> [TASK TO COMPLETE]: Give the records again in full, exactly as written.

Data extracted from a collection
- - -

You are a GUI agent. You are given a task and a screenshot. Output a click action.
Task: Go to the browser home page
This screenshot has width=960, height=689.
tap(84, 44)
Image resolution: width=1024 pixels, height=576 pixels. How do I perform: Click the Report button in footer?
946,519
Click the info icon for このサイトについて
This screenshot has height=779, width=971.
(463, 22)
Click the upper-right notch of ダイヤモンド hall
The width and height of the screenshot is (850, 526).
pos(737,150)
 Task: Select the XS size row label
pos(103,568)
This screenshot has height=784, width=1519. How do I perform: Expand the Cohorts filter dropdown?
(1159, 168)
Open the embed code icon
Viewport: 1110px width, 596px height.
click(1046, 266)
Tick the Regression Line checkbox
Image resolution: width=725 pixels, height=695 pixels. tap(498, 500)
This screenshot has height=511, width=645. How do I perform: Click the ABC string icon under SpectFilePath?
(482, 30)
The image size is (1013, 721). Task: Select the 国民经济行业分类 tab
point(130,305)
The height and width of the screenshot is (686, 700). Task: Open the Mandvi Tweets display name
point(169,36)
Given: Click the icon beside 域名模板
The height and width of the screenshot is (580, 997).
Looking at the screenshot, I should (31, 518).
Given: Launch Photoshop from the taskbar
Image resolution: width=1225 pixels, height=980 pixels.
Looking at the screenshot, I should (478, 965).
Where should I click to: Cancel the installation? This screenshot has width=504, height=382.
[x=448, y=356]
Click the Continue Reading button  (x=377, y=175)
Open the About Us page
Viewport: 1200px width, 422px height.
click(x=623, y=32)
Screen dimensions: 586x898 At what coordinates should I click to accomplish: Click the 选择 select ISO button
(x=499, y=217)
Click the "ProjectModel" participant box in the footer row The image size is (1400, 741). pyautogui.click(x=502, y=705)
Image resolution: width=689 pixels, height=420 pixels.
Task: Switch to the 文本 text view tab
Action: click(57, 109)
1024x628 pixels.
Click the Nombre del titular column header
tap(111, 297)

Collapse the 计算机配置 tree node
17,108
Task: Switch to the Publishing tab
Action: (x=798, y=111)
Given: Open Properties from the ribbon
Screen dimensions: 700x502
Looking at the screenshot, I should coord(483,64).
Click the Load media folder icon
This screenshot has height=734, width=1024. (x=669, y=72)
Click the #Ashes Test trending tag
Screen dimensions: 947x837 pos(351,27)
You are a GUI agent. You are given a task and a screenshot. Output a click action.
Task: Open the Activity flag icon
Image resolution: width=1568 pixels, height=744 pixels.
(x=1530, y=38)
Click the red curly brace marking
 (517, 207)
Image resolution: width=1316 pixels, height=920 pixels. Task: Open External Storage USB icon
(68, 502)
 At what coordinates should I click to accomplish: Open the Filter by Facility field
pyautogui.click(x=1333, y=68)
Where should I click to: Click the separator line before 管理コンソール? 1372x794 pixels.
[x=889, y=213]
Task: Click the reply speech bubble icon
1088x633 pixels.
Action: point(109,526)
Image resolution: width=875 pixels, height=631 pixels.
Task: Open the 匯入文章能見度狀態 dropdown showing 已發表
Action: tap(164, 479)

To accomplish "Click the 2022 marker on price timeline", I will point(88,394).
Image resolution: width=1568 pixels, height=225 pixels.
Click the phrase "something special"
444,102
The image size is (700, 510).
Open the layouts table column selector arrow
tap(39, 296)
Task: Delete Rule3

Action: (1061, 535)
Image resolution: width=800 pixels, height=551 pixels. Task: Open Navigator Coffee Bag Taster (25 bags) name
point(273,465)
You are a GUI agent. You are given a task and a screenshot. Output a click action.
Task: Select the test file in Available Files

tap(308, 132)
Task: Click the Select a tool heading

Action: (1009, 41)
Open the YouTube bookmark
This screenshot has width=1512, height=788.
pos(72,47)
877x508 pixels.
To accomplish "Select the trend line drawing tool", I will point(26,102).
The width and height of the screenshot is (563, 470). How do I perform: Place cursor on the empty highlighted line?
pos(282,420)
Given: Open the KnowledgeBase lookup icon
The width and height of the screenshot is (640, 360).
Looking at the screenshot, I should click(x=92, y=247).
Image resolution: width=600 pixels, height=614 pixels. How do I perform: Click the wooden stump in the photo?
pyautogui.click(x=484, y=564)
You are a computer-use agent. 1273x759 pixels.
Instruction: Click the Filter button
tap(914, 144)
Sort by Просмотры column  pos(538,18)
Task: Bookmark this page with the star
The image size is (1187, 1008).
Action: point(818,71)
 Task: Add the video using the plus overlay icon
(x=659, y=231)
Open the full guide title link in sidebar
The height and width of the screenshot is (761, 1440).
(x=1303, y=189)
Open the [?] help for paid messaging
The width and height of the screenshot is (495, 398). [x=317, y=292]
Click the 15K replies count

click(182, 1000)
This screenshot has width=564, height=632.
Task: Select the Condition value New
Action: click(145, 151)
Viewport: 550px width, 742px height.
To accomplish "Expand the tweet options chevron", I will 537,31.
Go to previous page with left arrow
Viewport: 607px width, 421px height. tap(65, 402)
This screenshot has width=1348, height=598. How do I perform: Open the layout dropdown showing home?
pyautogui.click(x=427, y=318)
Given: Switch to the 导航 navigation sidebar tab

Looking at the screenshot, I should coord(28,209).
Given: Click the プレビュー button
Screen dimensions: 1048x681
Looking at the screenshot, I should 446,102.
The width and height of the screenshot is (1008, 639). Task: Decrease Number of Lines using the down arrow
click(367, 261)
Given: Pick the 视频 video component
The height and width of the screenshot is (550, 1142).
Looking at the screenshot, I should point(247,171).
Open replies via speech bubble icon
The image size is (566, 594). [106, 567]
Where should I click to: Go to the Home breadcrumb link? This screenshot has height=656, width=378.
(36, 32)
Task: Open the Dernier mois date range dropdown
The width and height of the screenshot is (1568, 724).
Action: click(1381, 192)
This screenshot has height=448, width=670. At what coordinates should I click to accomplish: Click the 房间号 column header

- - -

> [RESULT OF THIS EXERCISE]:
You are a GUI agent. You are given a task and a screenshot. Output a click action.
Task: Go to the browser home page
This screenshot has width=960, height=689.
tap(84, 44)
Image resolution: width=1024 pixels, height=576 pixels. How do I perform: Click the Report button in footer?
946,519
Click the info icon for このサイトについて
This screenshot has height=779, width=971.
(463, 22)
Click the upper-right notch of ダイヤモンド hall
The width and height of the screenshot is (850, 526).
pos(737,150)
 Task: Select the XS size row label
pos(103,568)
This screenshot has height=784, width=1519. How do I perform: Expand the Cohorts filter dropdown?
(1159, 168)
Open the embed code icon
Viewport: 1110px width, 596px height.
click(1046, 266)
Tick the Regression Line checkbox
Image resolution: width=725 pixels, height=695 pixels. tap(498, 500)
This screenshot has height=511, width=645. How do I perform: Click the ABC string icon under SpectFilePath?
(482, 30)
The image size is (1013, 721). Task: Select the 国民经济行业分类 tab
point(130,305)
The height and width of the screenshot is (686, 700). Task: Open the Mandvi Tweets display name
point(169,36)
Given: Click the icon beside 域名模板
The height and width of the screenshot is (580, 997).
Looking at the screenshot, I should (31, 518).
Given: Launch Photoshop from the taskbar
Image resolution: width=1225 pixels, height=980 pixels.
Looking at the screenshot, I should (478, 965).
Where should I click to: Cancel the installation? This screenshot has width=504, height=382.
[x=448, y=356]
Click the Continue Reading button  (x=377, y=175)
Open the About Us page
Viewport: 1200px width, 422px height.
click(x=623, y=32)
Screen dimensions: 586x898 At what coordinates should I click to accomplish: Click the 选择 select ISO button
(x=499, y=217)
Click the "ProjectModel" participant box in the footer row The image size is (1400, 741). pyautogui.click(x=502, y=705)
Image resolution: width=689 pixels, height=420 pixels.
Task: Switch to the 文本 text view tab
Action: click(57, 109)
1024x628 pixels.
Click the Nombre del titular column header
tap(111, 297)

Collapse the 计算机配置 tree node
17,108
Task: Switch to the Publishing tab
Action: (x=798, y=111)
Given: Open Properties from the ribbon
Screen dimensions: 700x502
Looking at the screenshot, I should coord(483,64).
Click the Load media folder icon
This screenshot has height=734, width=1024. (x=669, y=72)
Click the #Ashes Test trending tag
Screen dimensions: 947x837 pos(351,27)
You are a GUI agent. You are given a task and a screenshot. Output a click action.
Task: Open the Activity flag icon
Image resolution: width=1568 pixels, height=744 pixels.
(x=1530, y=38)
Click the red curly brace marking
 (517, 207)
Image resolution: width=1316 pixels, height=920 pixels. Task: Open External Storage USB icon
(68, 502)
 At what coordinates should I click to accomplish: Open the Filter by Facility field
pyautogui.click(x=1333, y=68)
Where should I click to: Click the separator line before 管理コンソール? 1372x794 pixels.
[x=889, y=213]
Task: Click the reply speech bubble icon
1088x633 pixels.
Action: point(109,526)
Image resolution: width=875 pixels, height=631 pixels.
Task: Open the 匯入文章能見度狀態 dropdown showing 已發表
Action: tap(164, 479)

To accomplish "Click the 2022 marker on price timeline", I will point(88,394).
Image resolution: width=1568 pixels, height=225 pixels.
Click the phrase "something special"
444,102
The image size is (700, 510).
Open the layouts table column selector arrow
tap(39, 296)
Task: Delete Rule3

Action: (1061, 535)
Image resolution: width=800 pixels, height=551 pixels. Task: Open Navigator Coffee Bag Taster (25 bags) name
point(273,465)
You are a GUI agent. You are given a task and a screenshot. Output a click action.
Task: Select the test file in Available Files

tap(308, 132)
Task: Click the Select a tool heading

Action: (1009, 41)
Open the YouTube bookmark
This screenshot has width=1512, height=788.
pos(72,47)
877x508 pixels.
To accomplish "Select the trend line drawing tool", I will point(26,102).
The width and height of the screenshot is (563, 470). How do I perform: Place cursor on the empty highlighted line?
pos(282,420)
Given: Open the KnowledgeBase lookup icon
The width and height of the screenshot is (640, 360).
Looking at the screenshot, I should click(x=92, y=247).
Image resolution: width=600 pixels, height=614 pixels. How do I perform: Click the wooden stump in the photo?
pyautogui.click(x=484, y=564)
You are a computer-use agent. 1273x759 pixels.
Instruction: Click the Filter button
tap(914, 144)
Sort by Просмотры column  pos(538,18)
Task: Bookmark this page with the star
The image size is (1187, 1008).
Action: point(818,71)
 Task: Add the video using the plus overlay icon
(x=659, y=231)
Open the full guide title link in sidebar
The height and width of the screenshot is (761, 1440).
(x=1303, y=189)
Open the [?] help for paid messaging
The width and height of the screenshot is (495, 398). [x=317, y=292]
Click the 15K replies count

click(182, 1000)
This screenshot has width=564, height=632.
Task: Select the Condition value New
Action: click(145, 151)
Viewport: 550px width, 742px height.
To accomplish "Expand the tweet options chevron", I will 537,31.
Go to previous page with left arrow
Viewport: 607px width, 421px height. tap(65, 402)
This screenshot has width=1348, height=598. How do I perform: Open the layout dropdown showing home?
pyautogui.click(x=427, y=318)
Given: Switch to the 导航 navigation sidebar tab

Looking at the screenshot, I should coord(28,209).
Given: Click the プレビュー button
Screen dimensions: 1048x681
Looking at the screenshot, I should 446,102.
The width and height of the screenshot is (1008, 639). Task: Decrease Number of Lines using the down arrow
click(367, 261)
Given: Pick the 视频 video component
The height and width of the screenshot is (550, 1142).
Looking at the screenshot, I should point(247,171).
Open replies via speech bubble icon
The image size is (566, 594). [106, 567]
Where should I click to: Go to the Home breadcrumb link? This screenshot has height=656, width=378.
(36, 32)
Task: Open the Dernier mois date range dropdown
The width and height of the screenshot is (1568, 724).
Action: click(1381, 192)
This screenshot has height=448, width=670. At what coordinates should I click to accomplish: Click the 房间号 column header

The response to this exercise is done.